Go through the data below and return each line where the string "screenshot" occurs.

[Stored items]
***

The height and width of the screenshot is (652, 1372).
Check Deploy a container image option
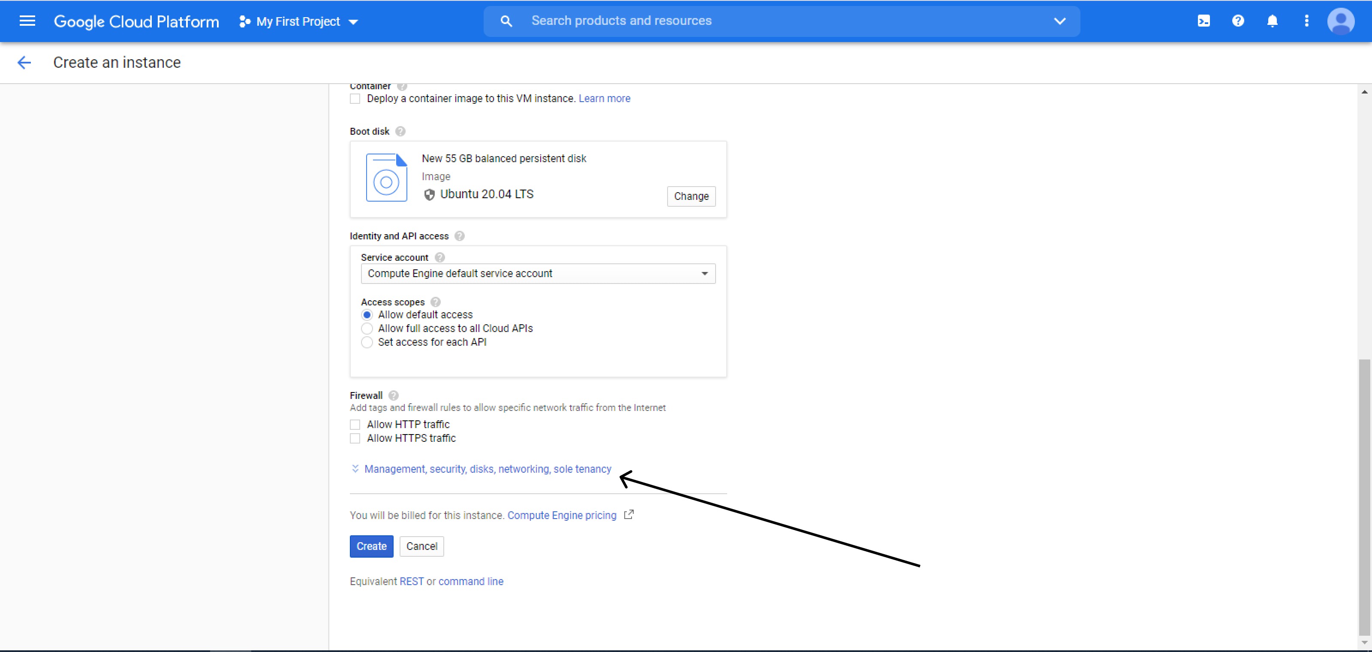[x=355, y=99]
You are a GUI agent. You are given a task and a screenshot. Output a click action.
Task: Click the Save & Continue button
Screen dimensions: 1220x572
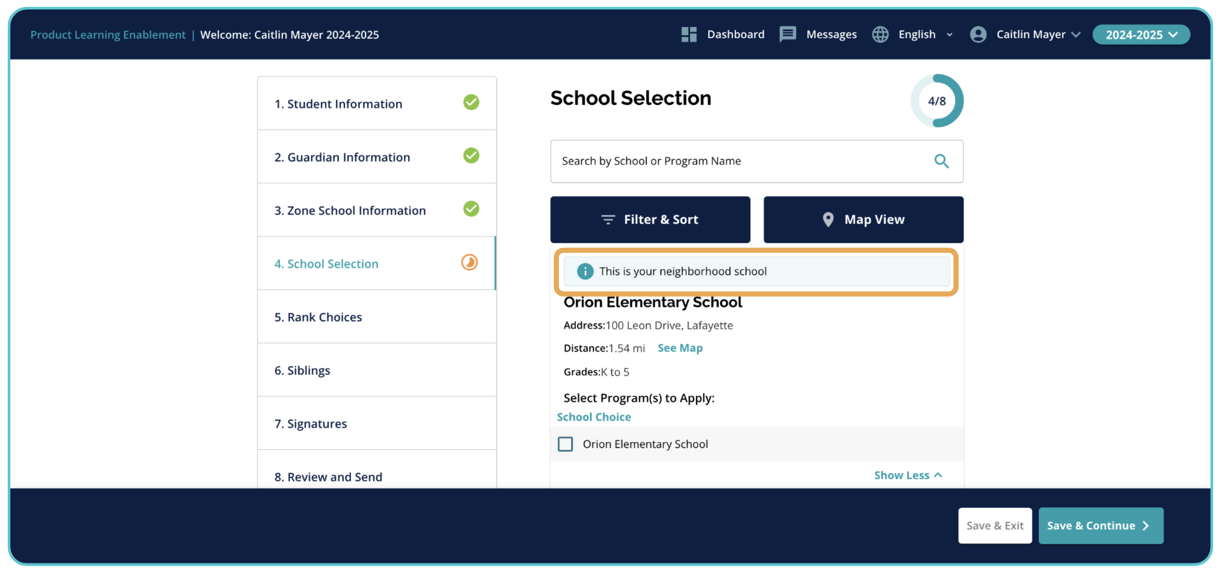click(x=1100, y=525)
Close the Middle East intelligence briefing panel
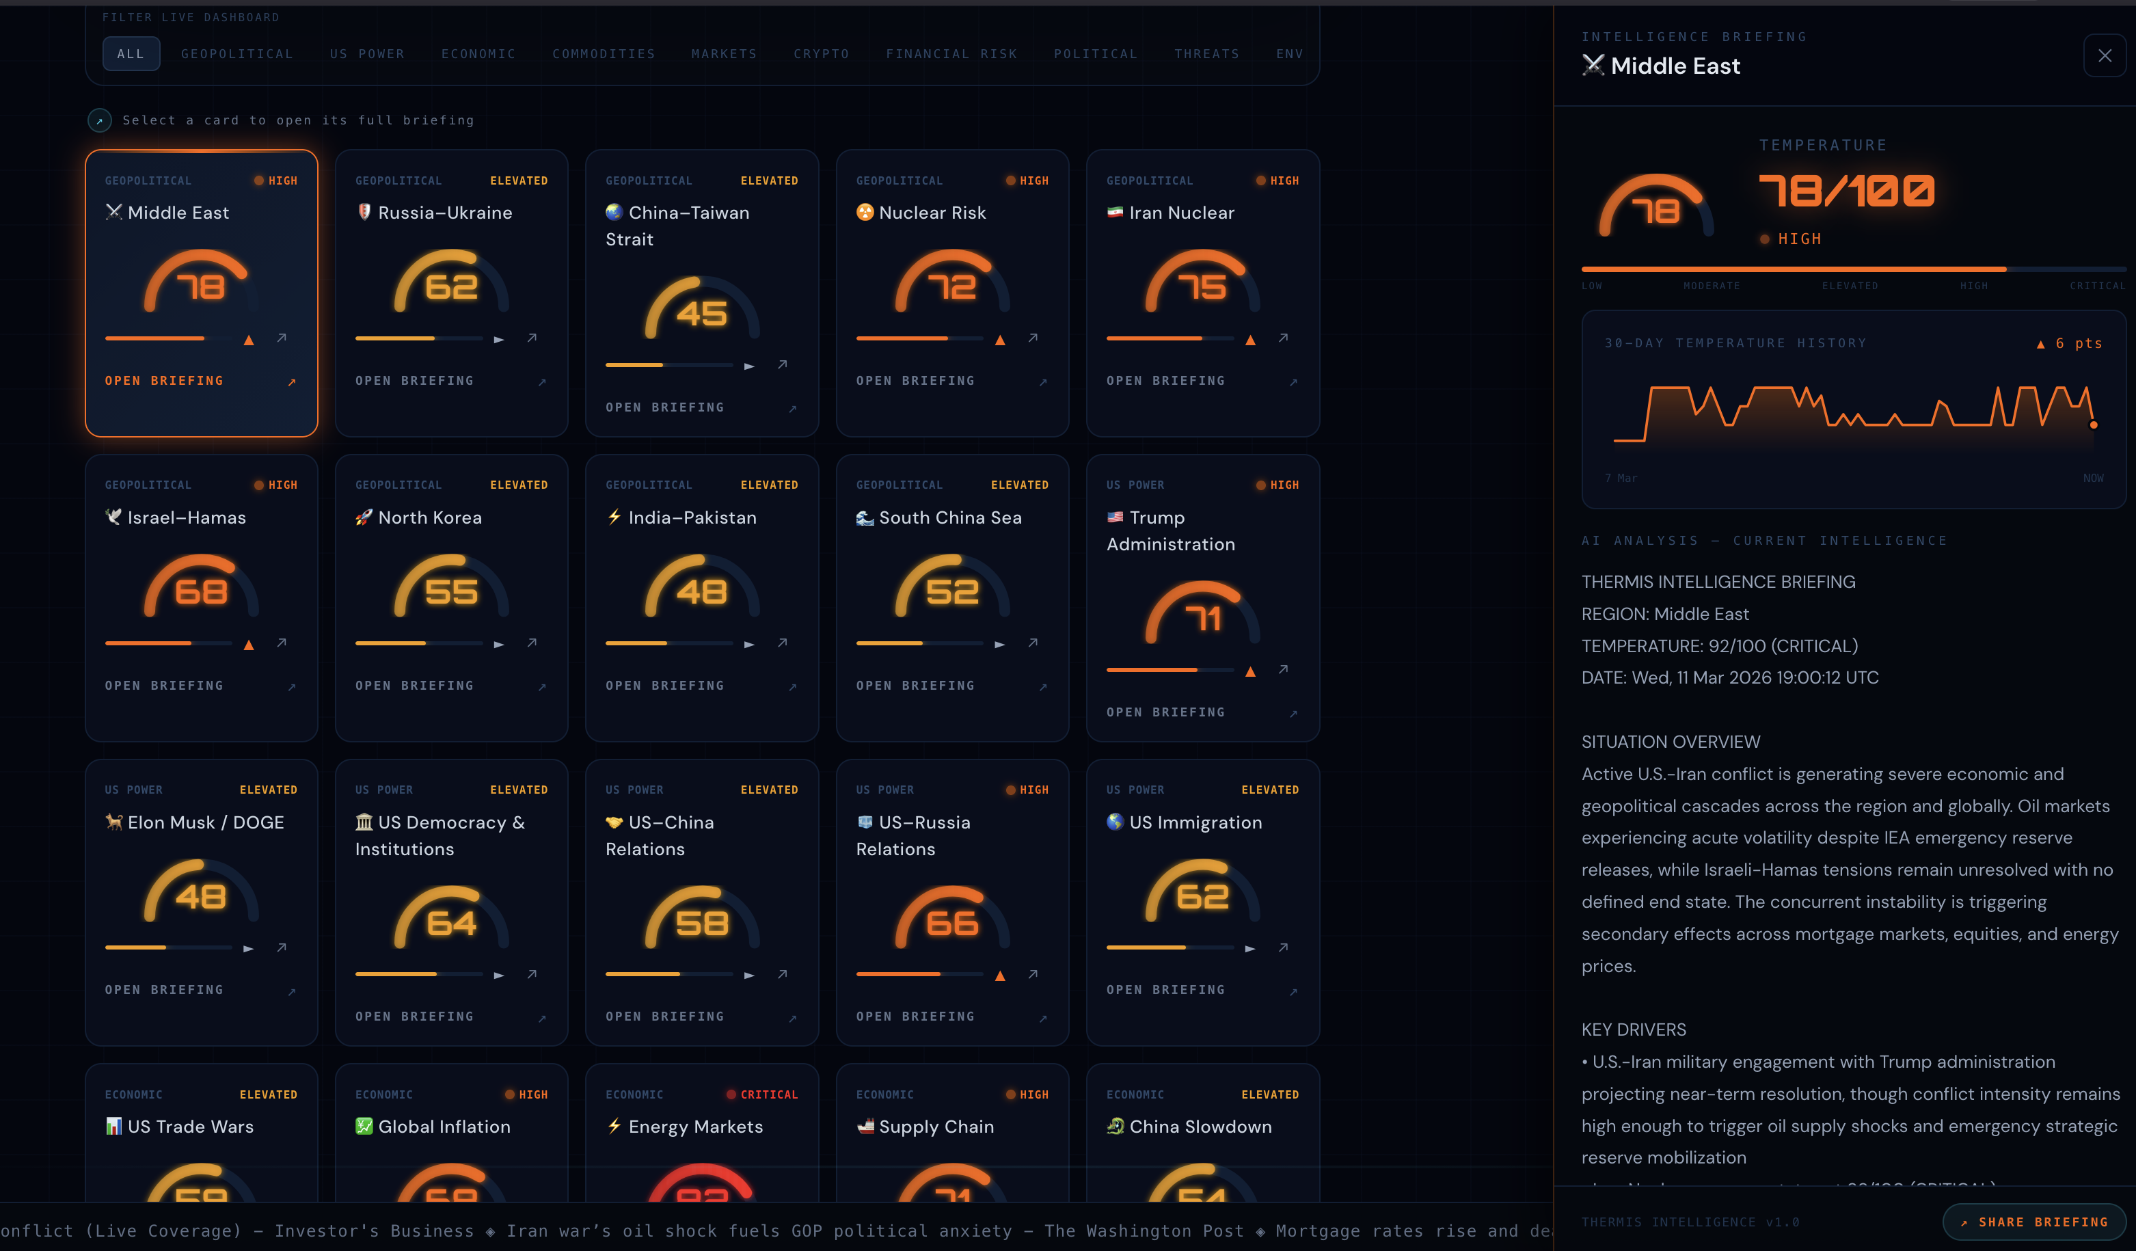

***

● Result of the exercise:
The height and width of the screenshot is (652, 1372).
You are a GUI agent. You are given a task and a screenshot. Output a click action.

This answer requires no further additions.